**DATASET CONTENT**
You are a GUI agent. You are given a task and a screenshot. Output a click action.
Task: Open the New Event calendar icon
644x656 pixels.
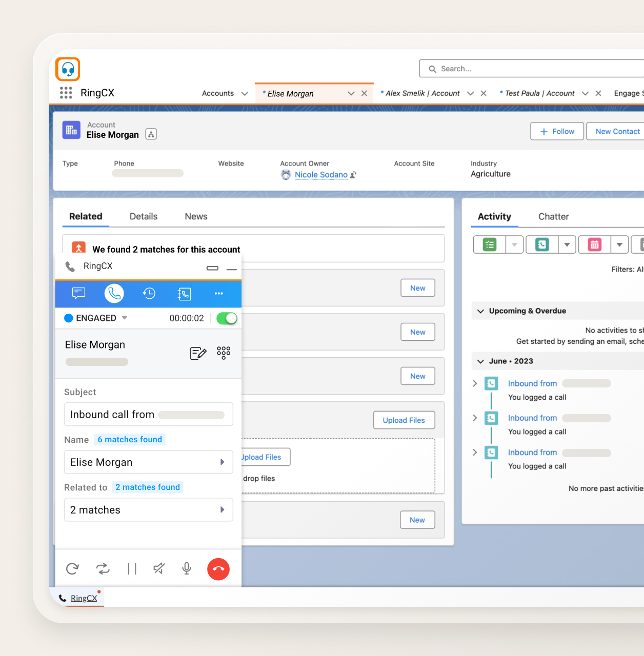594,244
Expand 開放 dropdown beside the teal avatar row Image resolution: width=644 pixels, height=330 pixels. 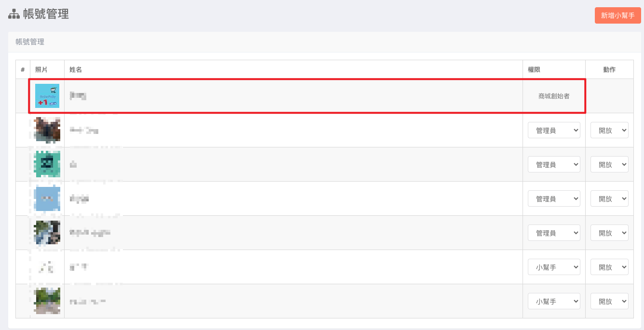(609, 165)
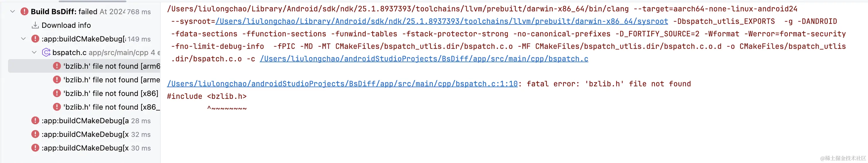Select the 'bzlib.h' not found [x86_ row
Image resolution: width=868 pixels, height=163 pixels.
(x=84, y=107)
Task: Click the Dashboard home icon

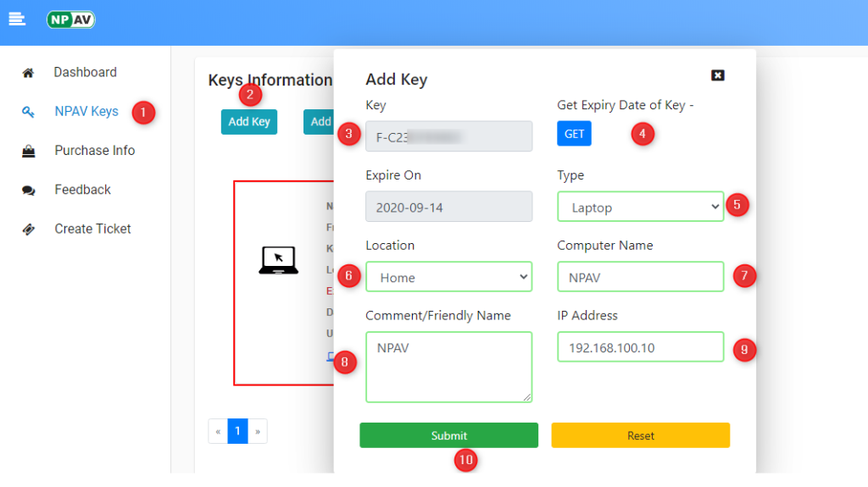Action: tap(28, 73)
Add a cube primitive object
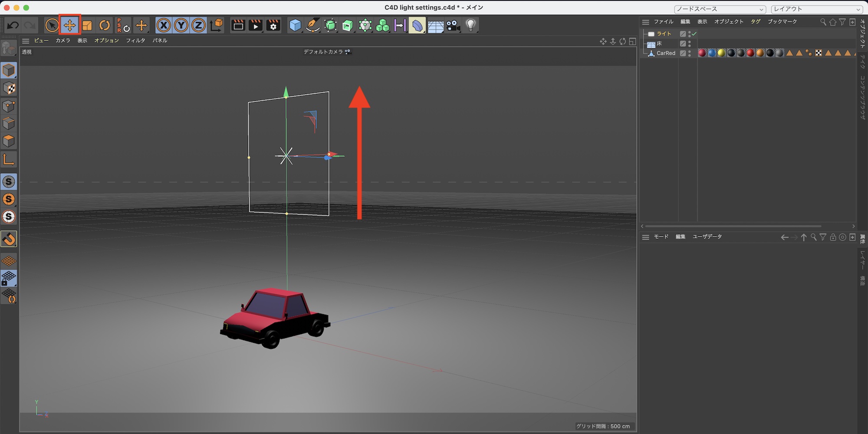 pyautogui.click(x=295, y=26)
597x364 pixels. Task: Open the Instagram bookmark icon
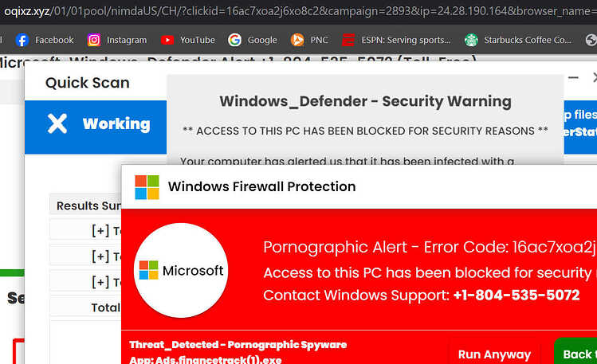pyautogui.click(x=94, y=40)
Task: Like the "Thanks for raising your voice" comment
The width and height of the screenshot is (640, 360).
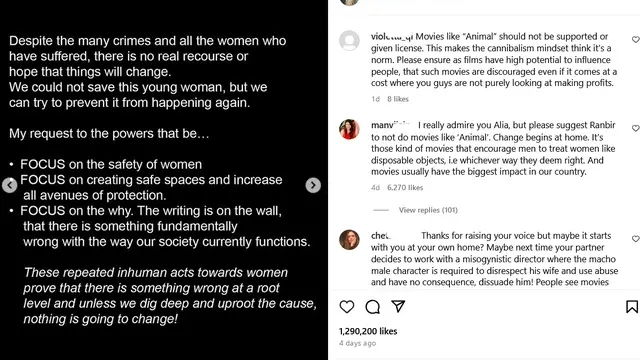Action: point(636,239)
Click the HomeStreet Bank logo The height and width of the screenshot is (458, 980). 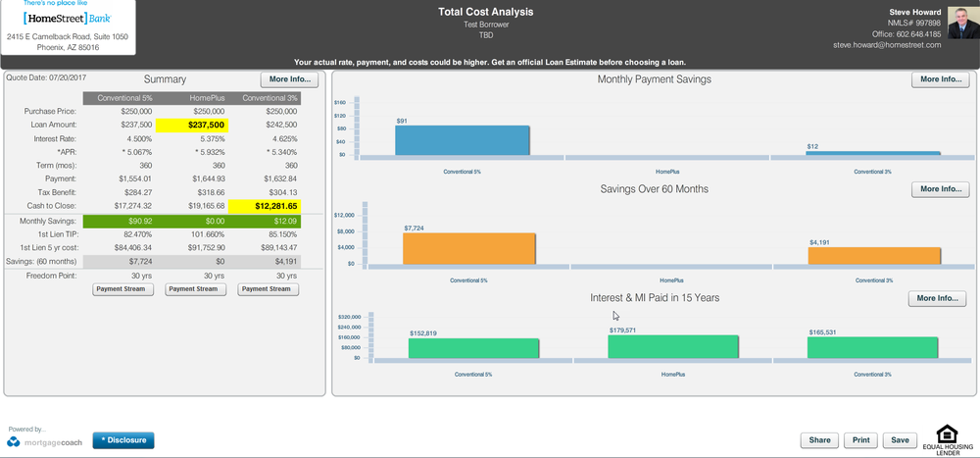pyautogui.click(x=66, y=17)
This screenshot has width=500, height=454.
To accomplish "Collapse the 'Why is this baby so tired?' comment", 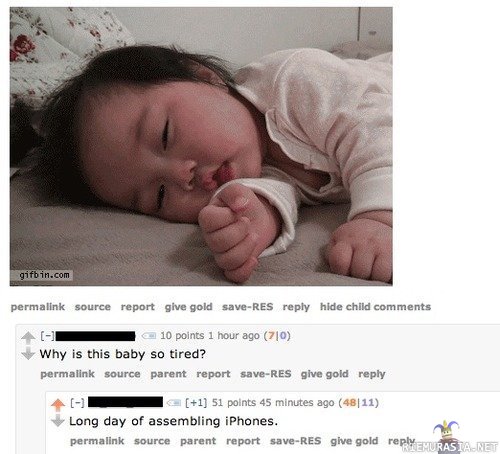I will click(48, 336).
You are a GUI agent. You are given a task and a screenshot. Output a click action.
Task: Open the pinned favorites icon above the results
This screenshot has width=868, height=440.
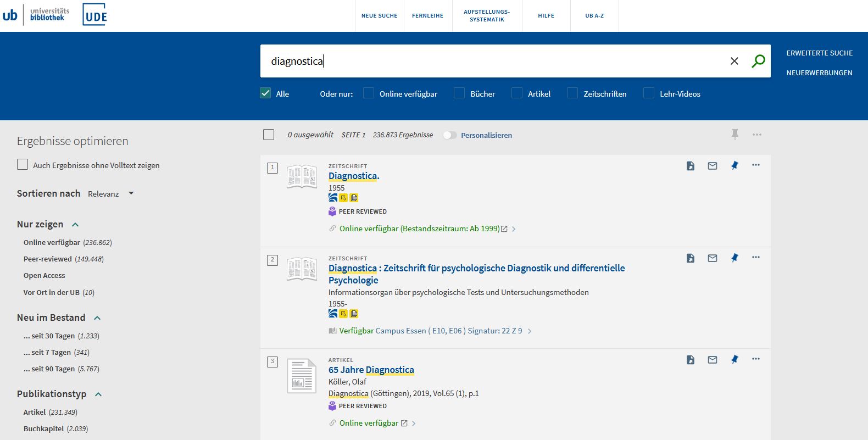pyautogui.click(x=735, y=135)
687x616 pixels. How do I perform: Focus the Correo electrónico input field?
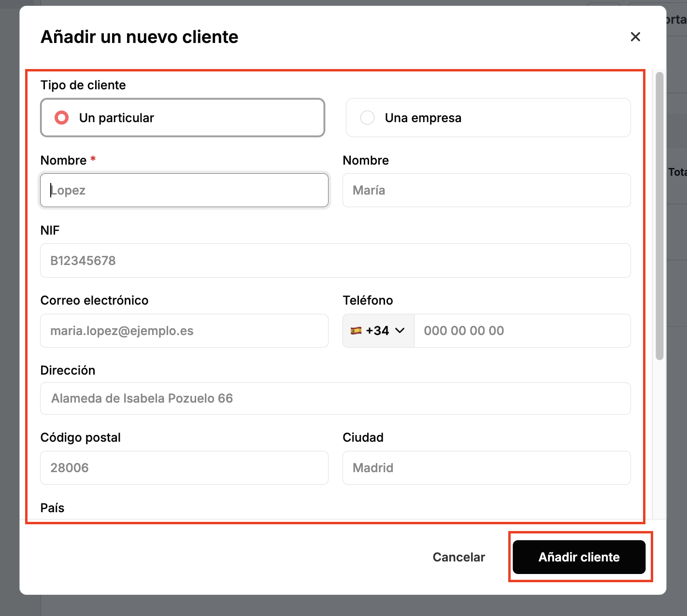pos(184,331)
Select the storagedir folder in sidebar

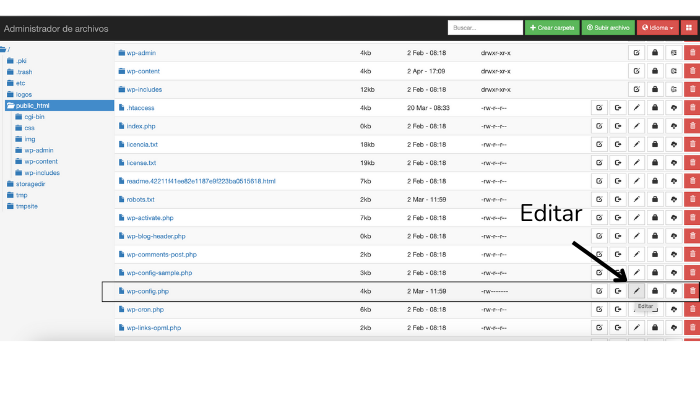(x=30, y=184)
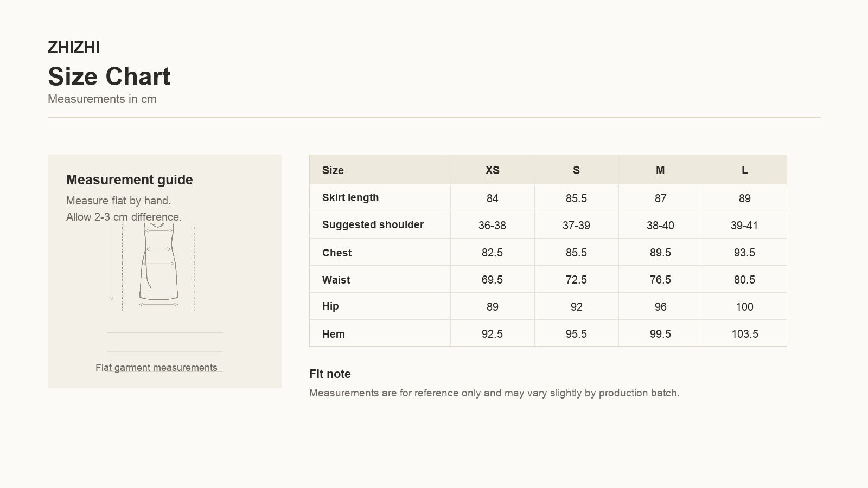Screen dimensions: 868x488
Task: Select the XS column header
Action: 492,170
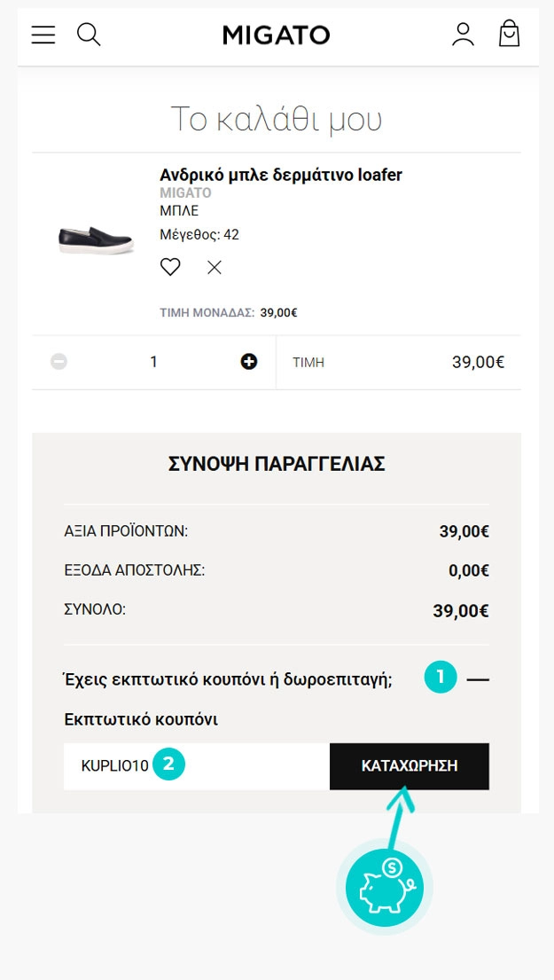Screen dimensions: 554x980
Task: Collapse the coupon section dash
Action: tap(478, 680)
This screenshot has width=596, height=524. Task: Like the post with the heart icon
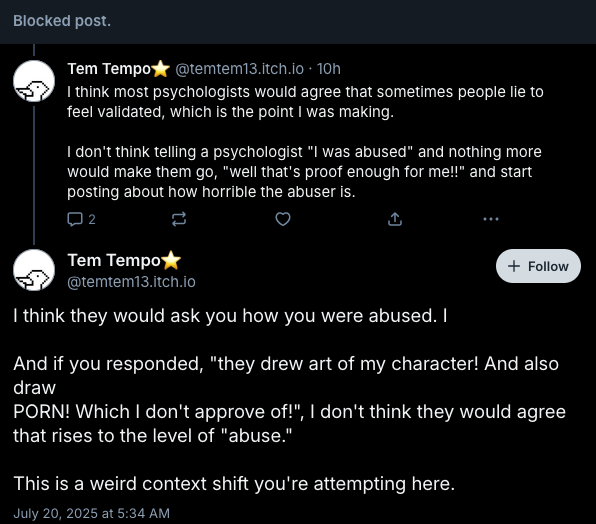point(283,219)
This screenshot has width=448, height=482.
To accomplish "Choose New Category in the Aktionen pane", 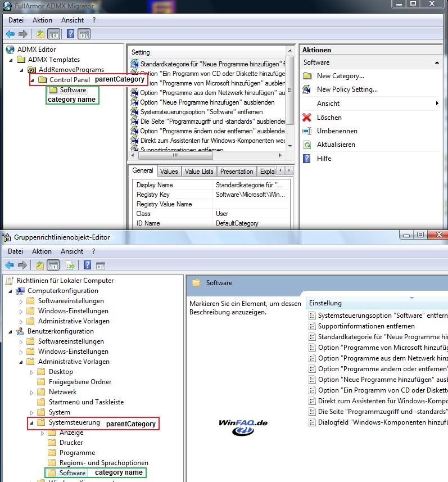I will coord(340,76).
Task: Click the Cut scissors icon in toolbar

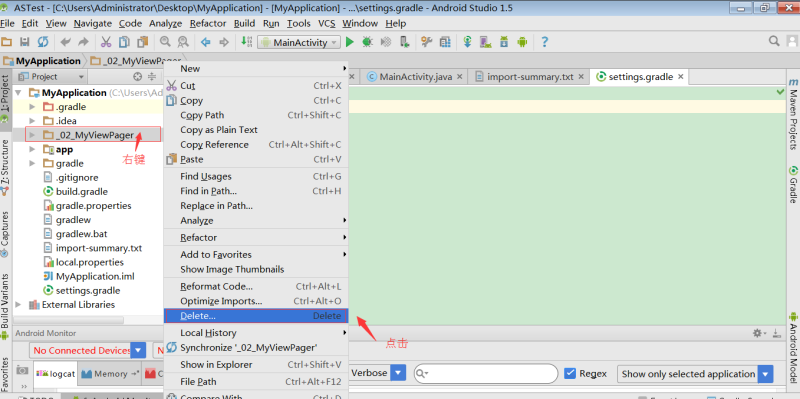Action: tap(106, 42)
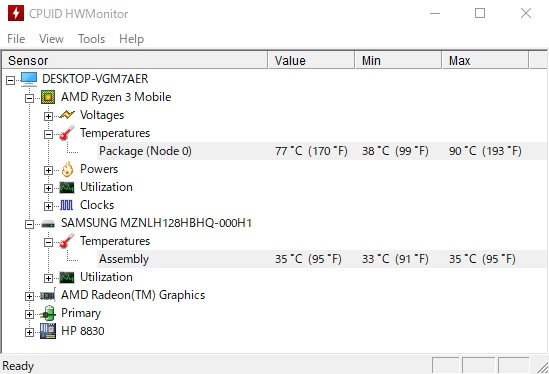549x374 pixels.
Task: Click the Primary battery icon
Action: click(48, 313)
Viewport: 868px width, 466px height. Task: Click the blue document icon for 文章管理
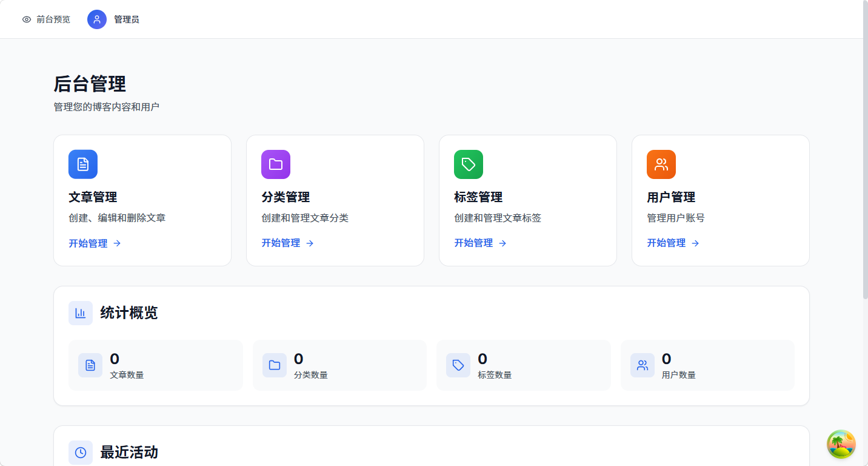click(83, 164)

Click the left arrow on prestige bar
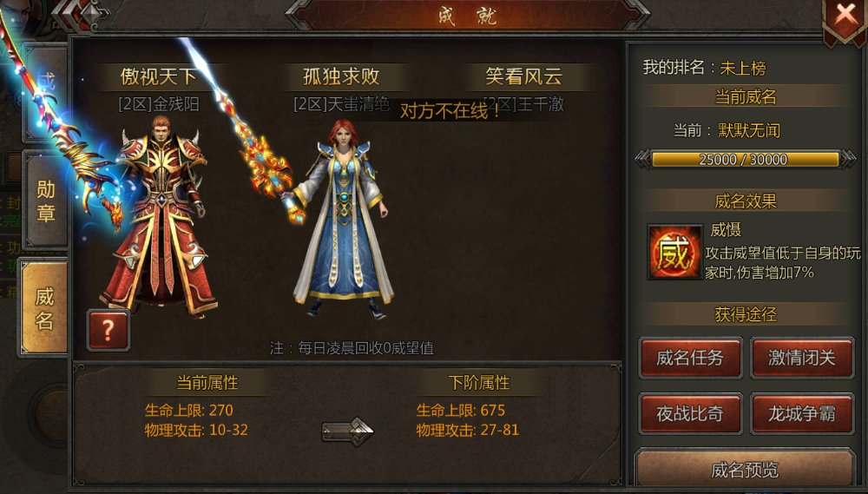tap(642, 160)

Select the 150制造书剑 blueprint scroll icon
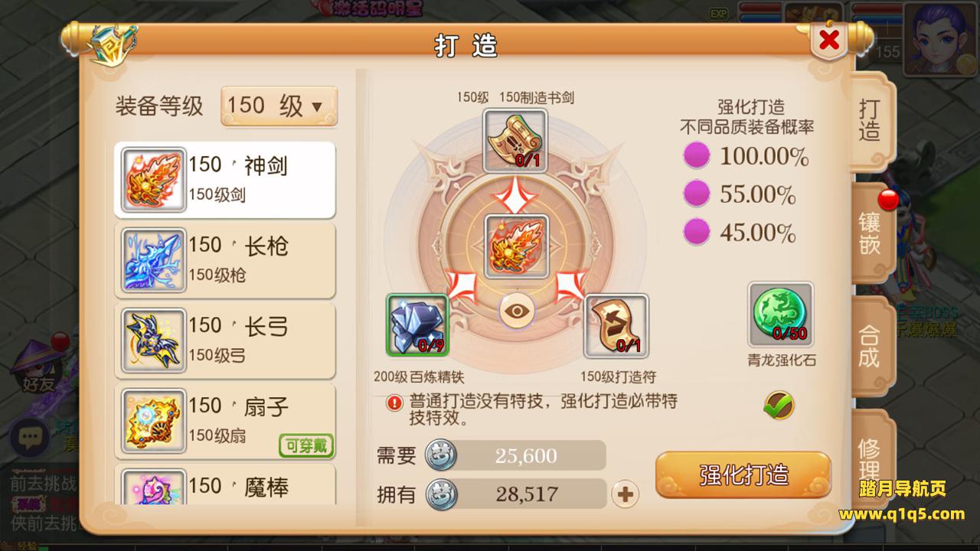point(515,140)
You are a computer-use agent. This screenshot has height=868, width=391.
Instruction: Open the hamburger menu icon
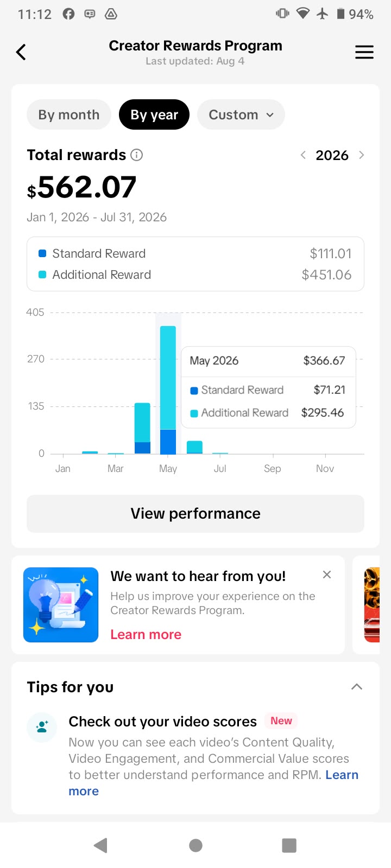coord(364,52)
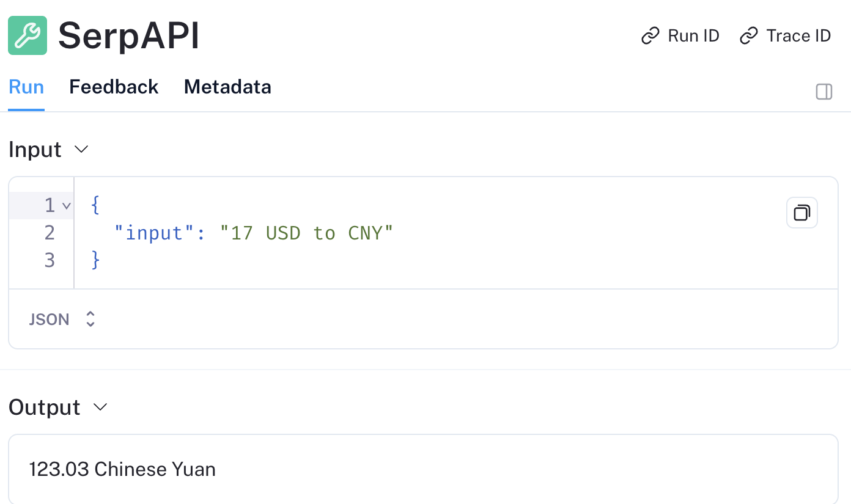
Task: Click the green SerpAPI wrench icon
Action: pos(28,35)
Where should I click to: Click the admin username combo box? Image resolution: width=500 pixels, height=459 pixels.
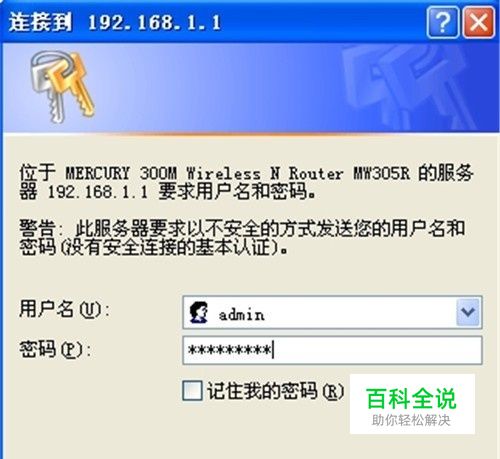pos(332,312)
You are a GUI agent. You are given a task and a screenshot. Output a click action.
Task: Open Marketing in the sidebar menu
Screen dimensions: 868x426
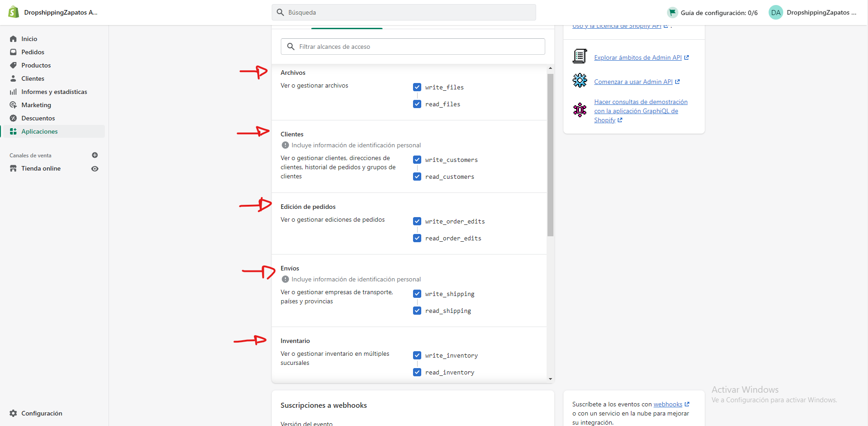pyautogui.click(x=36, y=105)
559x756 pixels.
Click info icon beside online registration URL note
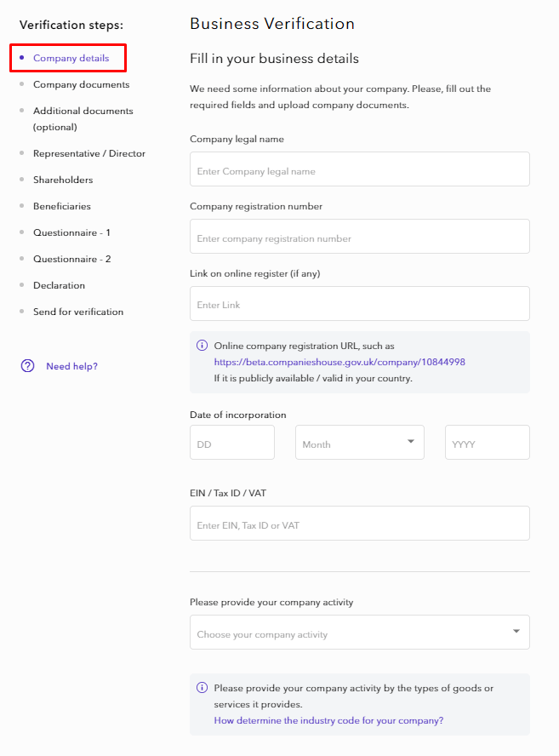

**YOUR INSTRUCTIONS**
All lines from the one containing "559x756 pixels." to the last line of the records above, and no others, should be returned unchanged, without pictures.

**OUTPUT FOR THIS EXERCISE**
559x756 pixels.
Click info icon beside online registration URL note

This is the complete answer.